Die jüdische Gemeinschaft von Doberan war stets außerordentlich klein und verfügte zu keiner Zeit über einen eigenen Friedhof oder ein angemietetes Betlokal oder gar eine eigene Synagoge. Bis 1821 mussten die Juden aus Kröpelin und Doberan ihre Toten in Neubukow beerdigen und vermutlich wurde auch die dortige Synagoge von beiden Gemeinden mitbenutzt. Nachdem in Kröpelin im Sommer 1821 eine jüdische Begräbnisstätte eingerichtet worden war, nutzte diesen auch die Doberaner Judenschaft. Auch eine Synagoge hat es in Doberan nie gegeben. Vermutlich nutzten diese wie auch die Kröpeliner Judenschaft die Synagoge in Neubukow.

Fest steht, dass die Doberaner und die Kröpeliner Judenschaft später eine gemeinsame Synagogengemeinde bildeten. Ob dies von Anfang an so war oder ob erst später ein Anschluss durch Doberan erfolgte, ist unbekannt. Wie sich einer Anfrage des Schweriner Ministeriums für Unterricht, Kunst, geistliche Angelegenheiten an die Doberaner Gemeinde entnehmen lässt, muss dies weit vor 1869 geschehen sein. Die 1847 in Kröpelin erlassene landesherrliche Gemeindeordnung dürfte zumindest später dann auch in Doberan gegolten haben. Eine Gemeindeliste vom 28. September 1869 führt deshalb jüdische Personen sowohl aus Doberan als auch aus Kröpelin auf. In Doberan war zu diesem Zeitpunkt nur eine Familie mit fünf Personen aufgeführt: Julius Bernhard mit seinen Kindern Martin (Meyer), Zerchen, Siegismund (Schulen), Johanna (Chane), wohingegen in Kröpelin mindestens 18 Personen zur dortigen Judenschaft gehörten.

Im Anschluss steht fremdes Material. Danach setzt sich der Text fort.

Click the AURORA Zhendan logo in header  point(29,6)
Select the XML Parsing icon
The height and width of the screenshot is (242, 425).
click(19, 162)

Die Gemeinschaftgemeinde musste aufgrund der Abwanderung der jüdischen Gemeindemitglieder aufgelöst werden. Dies erfolgte 1917. Die restlichen Gemeindemitglieder aus beiden Orten schlossen sich der Rostocker Gemeinde an. Bis heute ist unklar, ob es zur Machtergreifung der Nationalsozialisten noch jüdische Einwohner in Bad Doberan gab.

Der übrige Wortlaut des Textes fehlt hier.